黃金裝飾的舟艇,屬於各地教堂的‘教會財富’。
其它的舟艇,屬於其他人——哦,顯然沒人會關心這個,畢竟貴族老爺和教會的豪船才是最靚最酷炫的。
“哪處教區的?”另一名並未摸魚的金甲衛兵,上前問詢道。
這艘黃金貨艇在‘海關’緩緩停住。
距離它進入聖城【瓦蒂坎】的內城,只差一步之遙。
甲板上,兩側搖船槳的苦力們,沉默不語。
他們只是普通的船伕,賺份辛苦錢,啥也不知道,啥也不去管。
從艇艙內,快步走出一名滿臉堆笑的地方教士。
“我是卡特爾教區的修道院主祭,您瞧,這是我的主祭文碟。”
它從衣袖內取出來他的證明文碟,以及教會內部用於標識職位的黃金銘牌(雕刻有複雜的防偽紋章)。
未摸魚的內衛庭士兵仔細地檢閱了一遍文碟與銘牌,
眼前這名滿臉笑容的教士,的確是卡特爾教區的一名修道院主祭。
他將身份證明還給了對方,把長矛在背後一掛,從身旁的桌子上拿起記錄冊與羽毛筆,沾了沾墨水,同時打了個哈欠,
“哎,吾罪甚,站崗時不應打哈欠。”這名金甲衛兵立刻甩了甩頭,對眼前的教士說道,並伸出三根手指,擺了一個【三字之結】的宗教手勢,以示自己的懺悔。

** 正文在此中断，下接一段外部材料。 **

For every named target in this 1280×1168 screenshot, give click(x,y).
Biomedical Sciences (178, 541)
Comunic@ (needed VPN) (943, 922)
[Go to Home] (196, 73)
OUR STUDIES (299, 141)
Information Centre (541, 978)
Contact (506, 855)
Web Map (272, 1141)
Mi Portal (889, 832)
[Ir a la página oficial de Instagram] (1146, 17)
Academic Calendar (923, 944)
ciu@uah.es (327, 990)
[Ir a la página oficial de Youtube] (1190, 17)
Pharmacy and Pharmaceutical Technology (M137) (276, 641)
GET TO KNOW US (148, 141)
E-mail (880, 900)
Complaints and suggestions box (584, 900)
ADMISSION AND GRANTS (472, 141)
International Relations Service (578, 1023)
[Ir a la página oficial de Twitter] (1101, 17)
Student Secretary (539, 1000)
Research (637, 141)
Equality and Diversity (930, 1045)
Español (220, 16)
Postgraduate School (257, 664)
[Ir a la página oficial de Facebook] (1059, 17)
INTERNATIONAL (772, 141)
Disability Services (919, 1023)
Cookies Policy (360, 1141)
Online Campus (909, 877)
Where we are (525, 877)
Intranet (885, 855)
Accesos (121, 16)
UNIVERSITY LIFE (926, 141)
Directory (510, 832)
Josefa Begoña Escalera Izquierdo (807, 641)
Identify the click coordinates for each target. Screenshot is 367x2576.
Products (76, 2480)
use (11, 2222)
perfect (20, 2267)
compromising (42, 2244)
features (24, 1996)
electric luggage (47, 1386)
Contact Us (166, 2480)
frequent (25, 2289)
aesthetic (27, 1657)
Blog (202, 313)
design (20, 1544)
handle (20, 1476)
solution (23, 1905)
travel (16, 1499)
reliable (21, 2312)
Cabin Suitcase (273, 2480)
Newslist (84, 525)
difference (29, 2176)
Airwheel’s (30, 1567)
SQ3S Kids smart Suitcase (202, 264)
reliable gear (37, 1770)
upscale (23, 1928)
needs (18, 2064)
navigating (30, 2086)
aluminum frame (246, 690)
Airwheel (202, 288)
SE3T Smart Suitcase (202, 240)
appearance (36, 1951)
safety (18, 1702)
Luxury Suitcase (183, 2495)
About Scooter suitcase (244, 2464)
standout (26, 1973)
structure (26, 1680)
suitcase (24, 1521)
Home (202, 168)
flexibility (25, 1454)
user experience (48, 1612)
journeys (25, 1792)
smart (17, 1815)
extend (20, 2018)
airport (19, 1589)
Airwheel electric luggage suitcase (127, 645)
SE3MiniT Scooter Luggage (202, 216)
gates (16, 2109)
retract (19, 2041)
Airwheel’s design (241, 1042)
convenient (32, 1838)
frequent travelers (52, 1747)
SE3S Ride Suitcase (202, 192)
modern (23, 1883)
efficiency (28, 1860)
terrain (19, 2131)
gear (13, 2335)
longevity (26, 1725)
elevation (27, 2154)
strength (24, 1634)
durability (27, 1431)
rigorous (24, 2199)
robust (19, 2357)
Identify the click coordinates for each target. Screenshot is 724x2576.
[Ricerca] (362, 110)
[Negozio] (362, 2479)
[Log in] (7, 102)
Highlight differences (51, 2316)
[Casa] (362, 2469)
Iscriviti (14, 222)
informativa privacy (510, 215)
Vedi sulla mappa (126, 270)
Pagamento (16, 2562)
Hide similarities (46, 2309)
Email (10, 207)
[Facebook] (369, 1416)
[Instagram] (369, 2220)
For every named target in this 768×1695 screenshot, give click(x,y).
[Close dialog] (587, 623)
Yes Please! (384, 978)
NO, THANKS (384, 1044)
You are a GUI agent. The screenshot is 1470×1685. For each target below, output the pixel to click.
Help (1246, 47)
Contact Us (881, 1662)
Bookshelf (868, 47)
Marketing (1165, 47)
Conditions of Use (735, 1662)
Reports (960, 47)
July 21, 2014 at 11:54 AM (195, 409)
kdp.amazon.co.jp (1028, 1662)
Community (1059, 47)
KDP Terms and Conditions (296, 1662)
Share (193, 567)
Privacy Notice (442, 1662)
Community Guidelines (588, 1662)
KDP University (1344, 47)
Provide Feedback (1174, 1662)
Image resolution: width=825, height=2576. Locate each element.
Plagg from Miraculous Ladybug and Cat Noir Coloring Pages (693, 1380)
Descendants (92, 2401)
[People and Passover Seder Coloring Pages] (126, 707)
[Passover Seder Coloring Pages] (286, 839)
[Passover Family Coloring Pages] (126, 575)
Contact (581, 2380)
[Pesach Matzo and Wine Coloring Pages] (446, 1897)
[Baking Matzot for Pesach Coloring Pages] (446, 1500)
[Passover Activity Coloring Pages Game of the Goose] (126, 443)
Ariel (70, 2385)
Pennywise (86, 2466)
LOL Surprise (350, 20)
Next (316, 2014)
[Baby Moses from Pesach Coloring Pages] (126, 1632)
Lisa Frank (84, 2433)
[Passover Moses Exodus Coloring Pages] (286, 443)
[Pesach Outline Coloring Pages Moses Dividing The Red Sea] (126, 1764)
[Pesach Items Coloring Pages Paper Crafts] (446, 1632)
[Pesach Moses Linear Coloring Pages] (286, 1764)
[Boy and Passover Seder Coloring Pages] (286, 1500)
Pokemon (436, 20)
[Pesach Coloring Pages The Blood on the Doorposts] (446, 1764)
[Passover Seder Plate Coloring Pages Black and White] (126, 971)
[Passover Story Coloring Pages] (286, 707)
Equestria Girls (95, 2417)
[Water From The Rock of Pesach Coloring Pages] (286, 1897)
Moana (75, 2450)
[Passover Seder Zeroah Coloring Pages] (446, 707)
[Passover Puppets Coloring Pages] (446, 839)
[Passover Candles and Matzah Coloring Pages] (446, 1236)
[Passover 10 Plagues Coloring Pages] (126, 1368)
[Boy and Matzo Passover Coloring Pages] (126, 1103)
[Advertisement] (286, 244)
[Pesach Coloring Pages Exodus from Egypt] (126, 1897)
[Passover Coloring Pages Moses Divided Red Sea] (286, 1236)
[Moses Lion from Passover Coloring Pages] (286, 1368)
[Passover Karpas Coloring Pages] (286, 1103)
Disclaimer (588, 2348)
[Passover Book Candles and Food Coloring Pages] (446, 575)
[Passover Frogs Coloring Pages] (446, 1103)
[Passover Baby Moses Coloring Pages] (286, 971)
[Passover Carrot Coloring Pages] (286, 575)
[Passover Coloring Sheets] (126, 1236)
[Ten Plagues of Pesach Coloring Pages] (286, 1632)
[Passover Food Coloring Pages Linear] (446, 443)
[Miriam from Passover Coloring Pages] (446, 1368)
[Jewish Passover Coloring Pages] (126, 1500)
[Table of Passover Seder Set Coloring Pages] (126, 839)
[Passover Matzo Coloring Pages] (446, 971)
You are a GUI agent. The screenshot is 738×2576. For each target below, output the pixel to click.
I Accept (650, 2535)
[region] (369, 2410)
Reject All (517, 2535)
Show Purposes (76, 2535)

那名教士依舊滿臉笑容,“慵懶懈怠之罪,反省之後勿再重犯。”
認真工作的這名金甲衛兵,有些疑惑地扭頭望了一眼河道對岸的同事——另一名摸魚衛兵依舊站的筆直,偷偷瞌睡著,對自己這邊的動靜毫無反應。
“那我讓船伕們繼續划槳了?”笑容滿面的修士問道。
它面前的金甲衛士回過頭,乾笑了一聲,揚了揚手上的記錄冊,
“咳,主祭大人您再登記下入城的原因。”
“只要您的入城原因符合內衛庭最新制定的規章,我立刻放行。”
微笑的修士有些疑惑地問道:“哎?我怎麼記得,前幾年我入城的時候,你們是直接放行,我無需登記原因的呀?”